Sometimes a call to action is ignored. When that happens, two things can happen. If you suppress your creative energies for long enough, you may end up with severe neuroses—the affliction of the modern world of the village. This might happen with an artist who chooses to earn a living by doing graphic design, because that is the safe path, the one that will make him money. In the beginning, in order to blot out the urge to paint his own art, he busies himself with the comforts of home and work. Later, when the desire to create nags more loudly, he anesthetizes it with alcohol and sex, but also by earning more money to prove to himself that he has chosen wisely.
The other thing that might happen is that, when you least expect it, the path finds you and drags you out of the village by your ear, or throws you off a cliff without hope of returning. This is a real wake-up call: “Go find your real path! And don’t come back until you do!”

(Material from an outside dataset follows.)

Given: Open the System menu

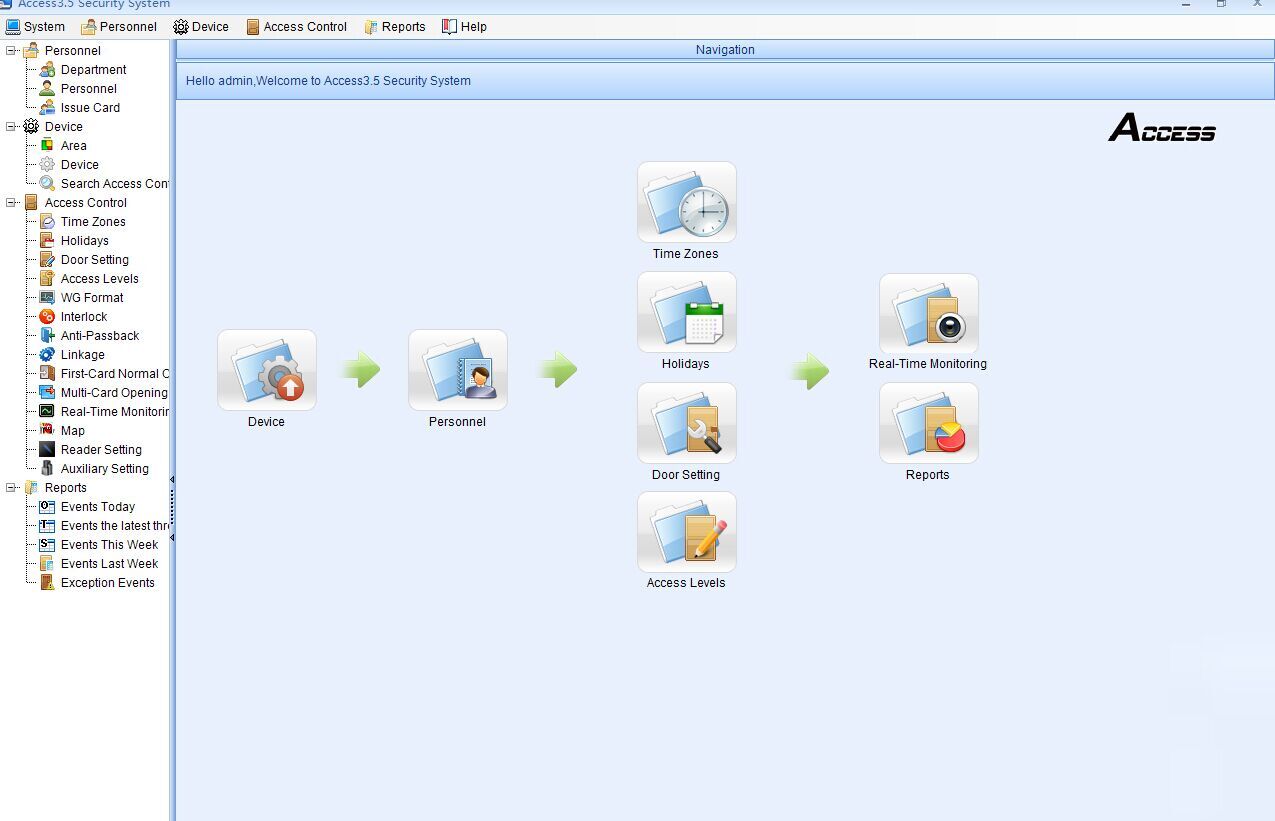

Even with this kind of forceful introduction to the path, many people still scurry back to the village, back to the old habits, and safe routines. I considered this, but looking up from the middle of a dark forest, that life seemed hollow, a shimmering illusion in the clouds.
Finding Your Path
The beauty of hitting bottom is that you are forced to start fresh. Everything that made you feel secure before—the job, the relationship, the television, the apartment—is gone, smashed to bits at the bottom of the abyss. I hadn’t gone very far from the “interpreted path” of my life—the analytical major in college, the jobs focused on precision and order, the acceptable relationships—when I found myself in “very difficult situations.”
For a long time, I stayed right where I landed—in darkness. Over time, I learned to sit quietly with it in meditation, and later, in life. Eventually, I realized that the darkness that I thought surrounded me, was actually part of me. The forest was not “out there” beyond the village, but inside myself. My journey was not a going out, but a going in.